AMM Artist Spotlight: Terrenceo Hammond
Hailing from the same time and place of South Central Los Angeles as his contemporary artists, Henry Taylor, Marc Bradford, and Sanford Biggers, Terrenceo took a slightly different path after college.
“Though always a painter, like them, I began performance art in the streets of Hollywood. I wanted to do something that didn’t depend on me needing to sell artwork all the time and the contradictions that it can sometimes lead to. I wanted some part of my life as an artist to be about both art for the sake of art and art as a way to challenge people’s thinking.”
Though he had sold his paintings to many all over the world and at one point was close to some of the same success and acclaim as his contemporaries, Terrenceo decided to learn more about life outside the U.S. by teaching art, lecturing on art history, and exhibiting in art fairs and galleries in Athens, Berlin, London, and Tallinn, Estonia. Always interested in performance art and the struggles of common folk, he took his own brand of Chris Burden’s “school of personal risk” on the road as well. From 2011 to 2016, Terrenceo slept on the beach with Africans fleeing war in Israel, lived on the streets with Gypsies in Prague, and hung out with male Syrian refugees forced to sell their bodies in Athens’ notorious Omonoia Square.

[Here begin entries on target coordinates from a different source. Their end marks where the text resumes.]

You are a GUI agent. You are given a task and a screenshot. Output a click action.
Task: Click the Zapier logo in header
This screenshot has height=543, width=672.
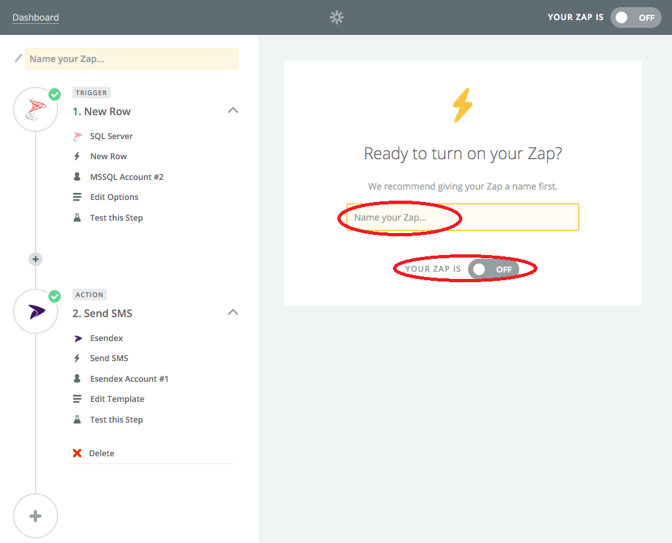pos(336,17)
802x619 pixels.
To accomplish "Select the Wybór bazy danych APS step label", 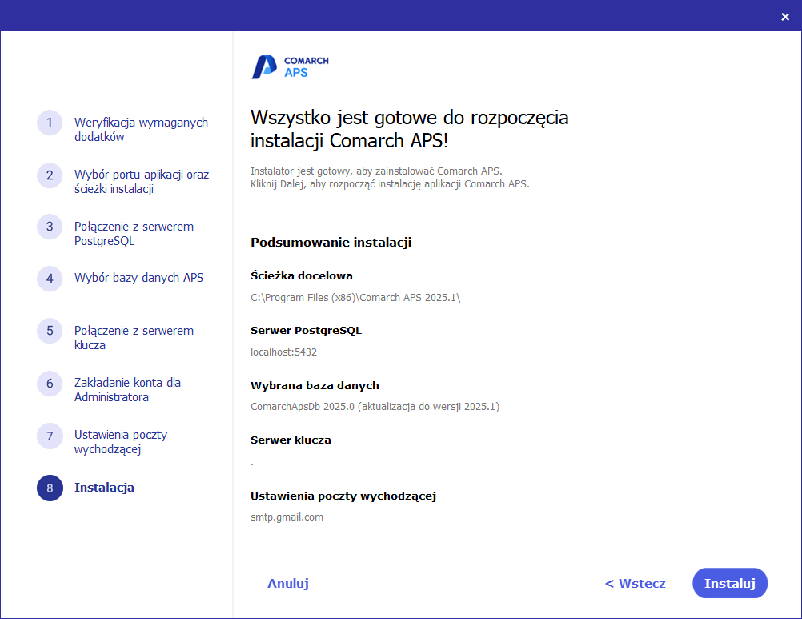I will pyautogui.click(x=138, y=277).
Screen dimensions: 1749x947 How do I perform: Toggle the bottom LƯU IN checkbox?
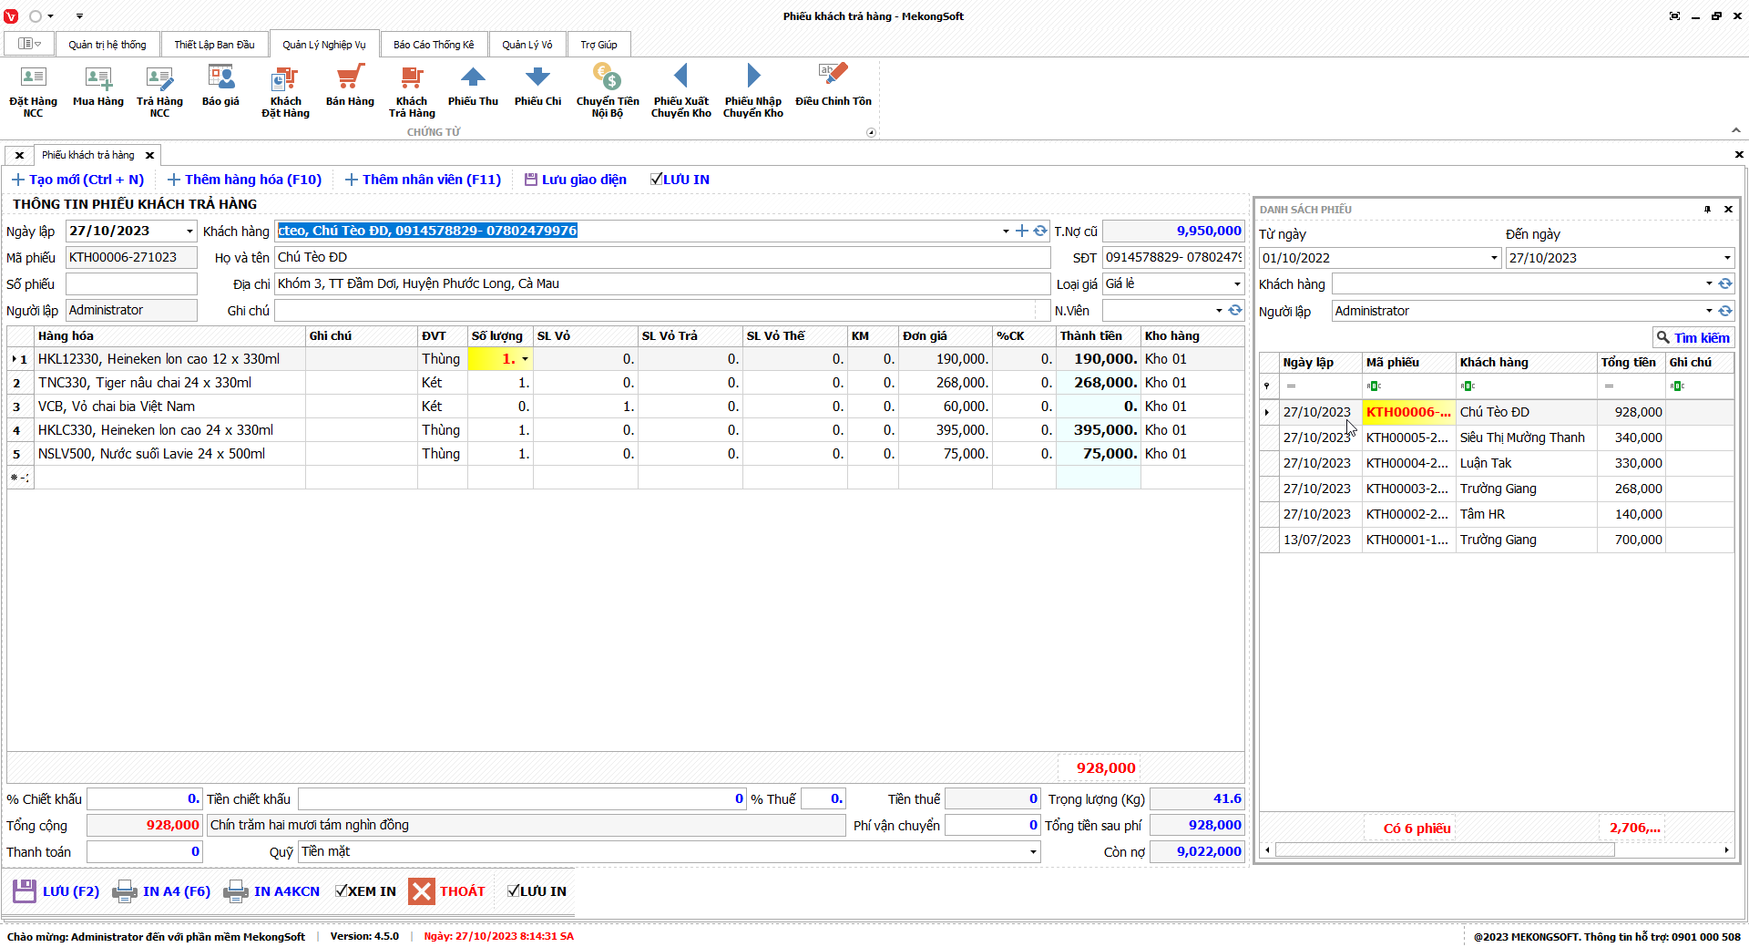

Publicly defending his star of David ring in Anti-Semitic Eastern Europe, to showing in art exhibitions despite lacking the money or support of contemporaries, like Ai Weiwei and others, Terrenceo has stayed true to his thought-provoking social commentary and political criticism, always risking himself to get people’s deeper attention. Terrenceo returned to the U.S in late 2016 to revisit his old haunts in L.A. and Harlem, NYC, where he continues to produce relevant artwork and further develop the bodies of work he calls “Contemporary New Realism” and “Digital Primitive” – now informed by his recent travels.